To borrow Ms. Vicki’s phrase-ology, Paul Ryan is living rent-free in liberal-progressive-socialist heads. The more Speaker Ryan succeeds the more carpet they chew.
- Charles Pierce of Esquire, a frequent guest at MSNBC, calls Ryan a “zombie-eyed granny starver.”
- Comrade John Nichols resorts to more name calling. Paul Ryan at Christmas is Ebenezer Scrooge. (Why? Tax cuts.) (Seriously.)
- Continuing the content-free attack, aging hippie Joel McNally is “amazed at how successfully [Ryan] has convinced so many fans in the Washington press corps to portray him as a sincere, honestly motivated, conservative choir boy instead of simply another sleazy, unscrupulous, right-wing politician.”
This is what passes for policy analysis in the fever swamps.
So Michael Wolff’s haunting of the Trump White House was hippie Christmas to our acquaintances.
“Fire and Fury is damning for both the Speaker (who fancies himself as something of a policy wonk) and the President,” Comrade Nichols chortles. “Trump’s election would change Ryan from a perceived rival into a faithful, if agonizingly inept, Trump retainer.” Trump’s “toady.”
Paul Ryan, “inept”?
They call me MISTER Speaker
Nichols (who fancies himself something of a political pundit) quotes Wolff:
“Trump saw a chastened Ryan as suddenly and satisfyingly abject, submissive, and useful. Bannon wanted to get rid of the entire Republican establishment; Trump was wholly satisfied that it now seemed to bend to him.”

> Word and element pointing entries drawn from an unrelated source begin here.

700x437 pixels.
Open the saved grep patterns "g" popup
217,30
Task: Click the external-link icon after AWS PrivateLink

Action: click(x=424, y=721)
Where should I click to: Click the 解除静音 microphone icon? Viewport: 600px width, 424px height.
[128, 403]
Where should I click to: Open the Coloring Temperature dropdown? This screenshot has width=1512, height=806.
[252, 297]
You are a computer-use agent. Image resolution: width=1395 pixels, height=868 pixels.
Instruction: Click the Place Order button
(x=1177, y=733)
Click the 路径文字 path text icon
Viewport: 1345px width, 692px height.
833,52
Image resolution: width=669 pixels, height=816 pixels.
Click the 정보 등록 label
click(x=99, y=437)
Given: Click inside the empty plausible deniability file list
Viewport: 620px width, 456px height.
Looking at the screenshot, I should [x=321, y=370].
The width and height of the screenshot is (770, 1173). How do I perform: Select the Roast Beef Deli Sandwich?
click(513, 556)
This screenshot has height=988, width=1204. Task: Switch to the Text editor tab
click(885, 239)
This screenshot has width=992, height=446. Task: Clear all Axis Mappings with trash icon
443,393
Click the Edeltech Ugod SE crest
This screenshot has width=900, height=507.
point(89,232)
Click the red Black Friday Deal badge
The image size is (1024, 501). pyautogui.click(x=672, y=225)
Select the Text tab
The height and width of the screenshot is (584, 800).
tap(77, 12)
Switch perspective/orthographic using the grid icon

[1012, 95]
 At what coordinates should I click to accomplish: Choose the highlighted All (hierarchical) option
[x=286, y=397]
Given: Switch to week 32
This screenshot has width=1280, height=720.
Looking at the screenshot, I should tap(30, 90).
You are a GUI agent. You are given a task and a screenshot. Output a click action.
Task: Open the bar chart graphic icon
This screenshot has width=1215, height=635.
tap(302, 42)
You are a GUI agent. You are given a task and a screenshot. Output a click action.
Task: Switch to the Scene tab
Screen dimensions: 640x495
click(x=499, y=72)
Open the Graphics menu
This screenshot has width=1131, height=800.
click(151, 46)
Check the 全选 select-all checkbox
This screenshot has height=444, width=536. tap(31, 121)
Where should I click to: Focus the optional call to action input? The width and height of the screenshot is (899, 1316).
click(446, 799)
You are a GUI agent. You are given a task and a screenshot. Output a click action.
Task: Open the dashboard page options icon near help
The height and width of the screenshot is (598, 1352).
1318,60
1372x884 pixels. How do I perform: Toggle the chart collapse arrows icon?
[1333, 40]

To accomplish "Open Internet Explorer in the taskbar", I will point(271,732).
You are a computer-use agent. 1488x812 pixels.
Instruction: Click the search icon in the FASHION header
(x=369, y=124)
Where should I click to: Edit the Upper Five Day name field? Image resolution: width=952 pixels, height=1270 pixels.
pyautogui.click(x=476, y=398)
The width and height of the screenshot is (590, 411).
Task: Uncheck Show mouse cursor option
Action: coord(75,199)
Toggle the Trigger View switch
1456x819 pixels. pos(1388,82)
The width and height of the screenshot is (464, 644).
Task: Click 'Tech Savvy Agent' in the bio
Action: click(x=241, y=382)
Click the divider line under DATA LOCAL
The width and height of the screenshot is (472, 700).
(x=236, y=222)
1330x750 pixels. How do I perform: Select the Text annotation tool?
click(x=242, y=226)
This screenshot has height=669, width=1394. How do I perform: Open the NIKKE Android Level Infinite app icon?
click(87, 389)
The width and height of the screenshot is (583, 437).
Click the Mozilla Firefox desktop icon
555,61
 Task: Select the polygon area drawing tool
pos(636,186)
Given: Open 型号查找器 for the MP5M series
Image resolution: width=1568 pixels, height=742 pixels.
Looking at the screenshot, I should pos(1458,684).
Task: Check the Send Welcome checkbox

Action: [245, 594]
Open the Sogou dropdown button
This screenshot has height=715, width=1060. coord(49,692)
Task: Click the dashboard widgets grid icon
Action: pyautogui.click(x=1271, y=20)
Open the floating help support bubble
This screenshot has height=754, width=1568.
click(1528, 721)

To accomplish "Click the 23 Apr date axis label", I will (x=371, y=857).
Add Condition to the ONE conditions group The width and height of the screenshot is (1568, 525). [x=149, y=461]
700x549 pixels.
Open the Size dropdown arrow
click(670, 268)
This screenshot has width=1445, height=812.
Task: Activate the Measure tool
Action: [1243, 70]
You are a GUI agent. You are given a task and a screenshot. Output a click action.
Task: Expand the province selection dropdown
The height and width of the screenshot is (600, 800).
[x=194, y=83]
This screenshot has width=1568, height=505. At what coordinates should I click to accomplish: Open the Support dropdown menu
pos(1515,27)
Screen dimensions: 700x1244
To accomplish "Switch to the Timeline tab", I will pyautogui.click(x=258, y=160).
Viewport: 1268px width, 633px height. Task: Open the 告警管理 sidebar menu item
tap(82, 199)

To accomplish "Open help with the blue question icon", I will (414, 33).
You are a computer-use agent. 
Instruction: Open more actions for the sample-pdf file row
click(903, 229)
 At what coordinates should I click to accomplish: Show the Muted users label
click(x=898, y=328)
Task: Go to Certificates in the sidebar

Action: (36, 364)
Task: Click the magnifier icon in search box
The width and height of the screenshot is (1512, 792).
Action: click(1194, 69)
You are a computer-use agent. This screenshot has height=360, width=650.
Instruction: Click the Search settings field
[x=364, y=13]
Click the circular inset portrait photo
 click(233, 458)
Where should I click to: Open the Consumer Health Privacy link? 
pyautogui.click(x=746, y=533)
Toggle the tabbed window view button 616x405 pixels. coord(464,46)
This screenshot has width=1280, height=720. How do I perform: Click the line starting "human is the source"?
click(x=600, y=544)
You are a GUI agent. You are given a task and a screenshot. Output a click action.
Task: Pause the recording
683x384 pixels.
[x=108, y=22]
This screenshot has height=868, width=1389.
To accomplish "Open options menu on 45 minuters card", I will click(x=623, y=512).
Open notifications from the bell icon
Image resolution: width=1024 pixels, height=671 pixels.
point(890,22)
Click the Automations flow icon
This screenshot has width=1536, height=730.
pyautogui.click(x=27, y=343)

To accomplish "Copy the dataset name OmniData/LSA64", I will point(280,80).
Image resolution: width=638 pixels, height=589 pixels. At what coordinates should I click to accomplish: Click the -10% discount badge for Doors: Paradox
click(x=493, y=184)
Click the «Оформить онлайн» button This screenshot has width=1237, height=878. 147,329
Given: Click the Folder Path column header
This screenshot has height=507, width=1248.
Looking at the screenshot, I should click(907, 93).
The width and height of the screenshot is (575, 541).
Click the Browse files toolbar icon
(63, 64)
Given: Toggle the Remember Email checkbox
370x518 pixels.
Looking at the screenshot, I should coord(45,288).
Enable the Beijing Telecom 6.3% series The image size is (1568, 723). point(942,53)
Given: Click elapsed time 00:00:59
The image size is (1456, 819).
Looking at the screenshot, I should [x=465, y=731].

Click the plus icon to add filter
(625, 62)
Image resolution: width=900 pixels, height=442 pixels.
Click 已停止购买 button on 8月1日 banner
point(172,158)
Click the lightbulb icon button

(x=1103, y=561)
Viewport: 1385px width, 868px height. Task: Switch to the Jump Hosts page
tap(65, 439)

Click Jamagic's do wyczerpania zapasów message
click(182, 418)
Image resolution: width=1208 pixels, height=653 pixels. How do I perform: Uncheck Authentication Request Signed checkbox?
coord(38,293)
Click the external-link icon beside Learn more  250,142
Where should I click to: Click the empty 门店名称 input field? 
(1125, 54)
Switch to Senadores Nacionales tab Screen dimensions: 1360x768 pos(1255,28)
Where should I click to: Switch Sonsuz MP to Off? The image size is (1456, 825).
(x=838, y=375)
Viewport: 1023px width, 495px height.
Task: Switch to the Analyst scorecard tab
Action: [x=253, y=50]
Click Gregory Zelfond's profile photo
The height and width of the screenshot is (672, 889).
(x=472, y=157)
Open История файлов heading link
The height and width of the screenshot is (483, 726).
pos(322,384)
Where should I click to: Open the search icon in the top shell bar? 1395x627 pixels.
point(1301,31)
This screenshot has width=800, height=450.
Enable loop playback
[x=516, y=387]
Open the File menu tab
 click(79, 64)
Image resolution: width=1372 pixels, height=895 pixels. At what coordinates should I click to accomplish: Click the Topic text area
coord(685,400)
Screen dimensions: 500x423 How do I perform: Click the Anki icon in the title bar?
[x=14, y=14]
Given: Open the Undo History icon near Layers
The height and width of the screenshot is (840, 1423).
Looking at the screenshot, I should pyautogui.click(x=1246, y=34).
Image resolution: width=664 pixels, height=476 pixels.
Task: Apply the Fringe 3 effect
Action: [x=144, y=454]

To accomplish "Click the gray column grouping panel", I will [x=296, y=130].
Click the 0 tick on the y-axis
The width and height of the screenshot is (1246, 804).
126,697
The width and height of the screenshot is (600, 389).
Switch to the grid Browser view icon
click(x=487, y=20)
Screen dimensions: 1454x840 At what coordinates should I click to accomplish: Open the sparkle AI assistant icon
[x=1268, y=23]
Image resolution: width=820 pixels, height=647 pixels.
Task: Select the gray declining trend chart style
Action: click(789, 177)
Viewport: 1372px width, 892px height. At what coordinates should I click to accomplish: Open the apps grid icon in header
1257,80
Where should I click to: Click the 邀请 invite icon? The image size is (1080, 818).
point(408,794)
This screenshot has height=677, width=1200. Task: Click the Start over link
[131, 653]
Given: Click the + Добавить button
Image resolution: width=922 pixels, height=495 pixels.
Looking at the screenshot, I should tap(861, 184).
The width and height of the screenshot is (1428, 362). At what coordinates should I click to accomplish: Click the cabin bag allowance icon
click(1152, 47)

Pure poppycock! A little history, if you can stand it: During the 2016 campaign, you may recall (it was eons ago) Ryan famously said he was “not there yet” on Trump, even as The Donald was the presumptive nominee. He later refused to defend Trump’s tweets. For their part, Trump-Bannon (at the time, a team) sought to defenestrate Ryan with an odd character named Paul Nehlen in the GOP primary. Trump-Bannon sent in surrogates such as Sarah Palin to southeast Wisconsin. Nehlen got all of 16% of the vote. Sixteen percent!
Bottom line, neither got their first choice. They were stuck with each other. Trump could either work with his Republican Speaker or make Nancy Pelosi a happy woman. Ryan could either work with his Republican President or make John Nichols a happy socialist. You know their choice.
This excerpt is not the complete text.